SIR 2024
Arterial Interventions and Peripheral Arterial Disease (PAD)
Jung H. Yun, MD
IR/DR Resident
Jefferson Einstein Hospital
Financial relationships: Full list of relationships is listed on the CME information page.
Avi Sharma, MD
Director of AI & Body Radiologist
Jefferson Einstein Hospitals
Financial relationships: Full list of relationships is listed on the CME information page.

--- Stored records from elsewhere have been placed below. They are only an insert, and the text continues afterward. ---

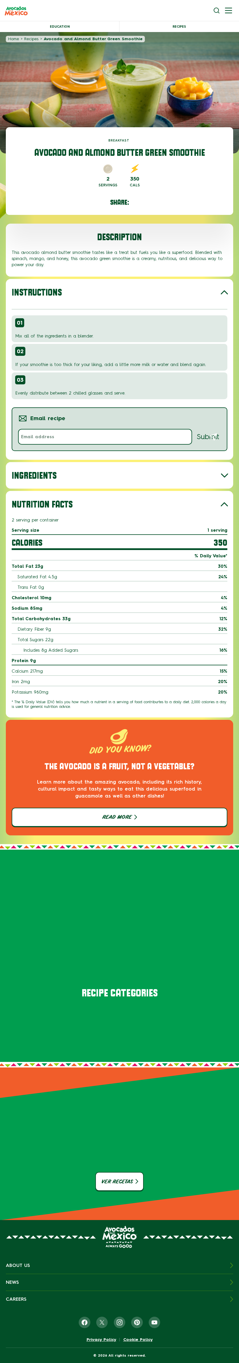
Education (60, 27)
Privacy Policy (101, 1340)
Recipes (179, 27)
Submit (208, 436)
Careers (16, 1299)
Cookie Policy (138, 1340)
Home (13, 38)
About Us (18, 1265)
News (12, 1282)
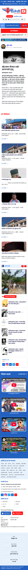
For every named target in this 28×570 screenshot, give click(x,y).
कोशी (12, 468)
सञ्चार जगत (11, 474)
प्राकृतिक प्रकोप (4, 472)
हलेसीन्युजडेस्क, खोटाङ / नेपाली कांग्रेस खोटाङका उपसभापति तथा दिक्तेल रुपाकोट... (16, 332)
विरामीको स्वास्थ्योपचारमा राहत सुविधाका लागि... (11, 228)
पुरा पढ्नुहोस (4, 138)
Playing (9, 16)
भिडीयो (16, 468)
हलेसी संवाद (3, 477)
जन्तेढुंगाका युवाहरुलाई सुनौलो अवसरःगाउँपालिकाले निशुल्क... (12, 155)
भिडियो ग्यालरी (5, 374)
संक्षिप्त (24, 470)
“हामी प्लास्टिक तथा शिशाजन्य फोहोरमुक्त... (10, 253)
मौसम (8, 470)
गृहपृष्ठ (2, 25)
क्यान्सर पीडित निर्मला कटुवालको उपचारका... (11, 130)
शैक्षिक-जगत (12, 470)
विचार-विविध (23, 463)
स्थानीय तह (3, 468)
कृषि (6, 463)
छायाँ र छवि (7, 266)
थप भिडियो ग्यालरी (21, 374)
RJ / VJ (4, 504)
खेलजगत (8, 468)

Sara Silberstein, MD, MS (she/her/hers)
Integrated IR/DR Resident Physician, PGY2
Jefferson Einstein Hospitals
Financial relationships: Full list of relationships is listed on the CME information page.
Derek Biederman, MD
Interventional Radiologist
Einstein Medical Center, Jefferson Health
Disclosure information not submitted.
Ryan K. Lee, MD
Radiology Department Chair
Einstein Medical Center, Jefferson Health
Disclosure information not submitted.
Implementation of an AI-based workflow utilizing a commercial solution (Aidoc, Tel Aviv) for patients with acute PE involved two steps: 1) an AI-driven worklist triage system (Aidoc-PE-only) was adopted to identify the presence of PE in all computed tomography pulmonary angiograms (CTPAs); 2) an AI-driven alert system (Aidoc-PERT), integrated with a mobile workflow, sent notifications for cases with large central PE and a right ventricular to left ventricular (RV/LV) ratio >1. The study was split into three periods: pre-Aidoc (01/2019-06/2019), Aidoc-PE-only (01/2020-06/2020), and Aidoc-PERT (01/2023-06/2023). Interventional radiology reports were used as the reference standard to identify advanced interventions initiated by the Pulmonary Embolism Response Team (PERT). The report identification was facilitated by a Natural Language Processing (NLP) engine.
Results: A total of 6,111 patients who underwent CTPAs were analyzed by the AI solution, of which 71 patients had PERT interventions. The monthly mean volume of CTPAs were: pre-Aidoc, 337 scans; Aidoc-PE-Only, 316 scans; and Aidoc-PERT, 365 scans. The prevalence of PERT intervention was: pre-Aidoc, 0.84% (17/2,022); Aidoc-PE-Only, 1.16% (22/1,898); and Aidoc-PERT, 1.46% (32/2,191 CTPAs). During the Aidoc-PERT phase, 84% (27/32) of the PERT interventions were preceded by an initial CTPA scan. The system alerted on 89% (24/27) of the patients. 16% (5/32) of the PERT interventions did not have initial CTPAs; 60% (3/5) were CT CAP (Chest-Abdomen-Pelvis) aortic dissection protocol and 40% (2/5) were routine venous-phase CT CAP exams.
Conclusion:
The phased implementation of an AI-based workflow for acute PE led to an increase in clinically appropriate advanced interventions. The Aidoc-PERT period showed the highest prevalence of advanced interventions. Notably, 16% of patients undergoing PERT interventions were identified on non-CTPA exams, underscoring the necessity for AI-driven workflows to include incidental PE, which have since been implemented. These findings suggest that integrating AI into acute PE diagnostic and interventional workflows can enhance quality and timeliness of patient care. Further analysis aims to include clinical outcomes such as LOS and M&M.